- SET PROBLEM
Filter the rows below, keeping only each line that contains the word "Open".

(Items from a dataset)
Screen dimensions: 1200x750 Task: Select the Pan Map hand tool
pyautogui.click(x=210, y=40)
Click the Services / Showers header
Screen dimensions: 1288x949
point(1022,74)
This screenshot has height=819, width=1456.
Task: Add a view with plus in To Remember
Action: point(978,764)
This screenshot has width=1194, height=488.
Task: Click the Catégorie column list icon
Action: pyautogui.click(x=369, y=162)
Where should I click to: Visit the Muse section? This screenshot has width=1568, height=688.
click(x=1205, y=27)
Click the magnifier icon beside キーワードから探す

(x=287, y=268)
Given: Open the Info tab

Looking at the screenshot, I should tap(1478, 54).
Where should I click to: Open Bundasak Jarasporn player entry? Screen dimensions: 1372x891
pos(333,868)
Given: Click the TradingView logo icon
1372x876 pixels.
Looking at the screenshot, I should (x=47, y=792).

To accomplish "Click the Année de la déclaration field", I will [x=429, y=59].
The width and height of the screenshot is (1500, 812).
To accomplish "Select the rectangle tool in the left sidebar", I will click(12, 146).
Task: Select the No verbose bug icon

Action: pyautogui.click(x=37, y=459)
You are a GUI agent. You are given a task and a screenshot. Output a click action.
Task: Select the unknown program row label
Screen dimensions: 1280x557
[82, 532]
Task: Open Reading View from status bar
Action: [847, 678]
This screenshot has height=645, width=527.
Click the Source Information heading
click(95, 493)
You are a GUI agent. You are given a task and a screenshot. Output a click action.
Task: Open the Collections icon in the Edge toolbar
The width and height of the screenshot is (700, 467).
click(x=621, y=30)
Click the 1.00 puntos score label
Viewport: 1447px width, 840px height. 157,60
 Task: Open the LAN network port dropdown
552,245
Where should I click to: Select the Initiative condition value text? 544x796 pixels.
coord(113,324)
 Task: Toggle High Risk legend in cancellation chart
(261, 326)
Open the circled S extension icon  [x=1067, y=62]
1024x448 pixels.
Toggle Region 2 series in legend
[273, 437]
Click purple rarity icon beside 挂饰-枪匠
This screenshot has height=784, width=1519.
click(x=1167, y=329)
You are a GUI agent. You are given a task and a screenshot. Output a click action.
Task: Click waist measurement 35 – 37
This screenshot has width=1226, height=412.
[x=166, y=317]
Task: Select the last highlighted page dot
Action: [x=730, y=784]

- EXERCISE SOLUTION
Given: Open the Info tab
Where should I click to: Open Bundasak Jarasporn player entry? Screen dimensions: 1372x891
Task: Open Reading View from status bar
Task: Open the Collections icon in the Edge toolbar
 Task: Open the LAN network port dropdown
Open the circled S extension icon  [x=1067, y=62]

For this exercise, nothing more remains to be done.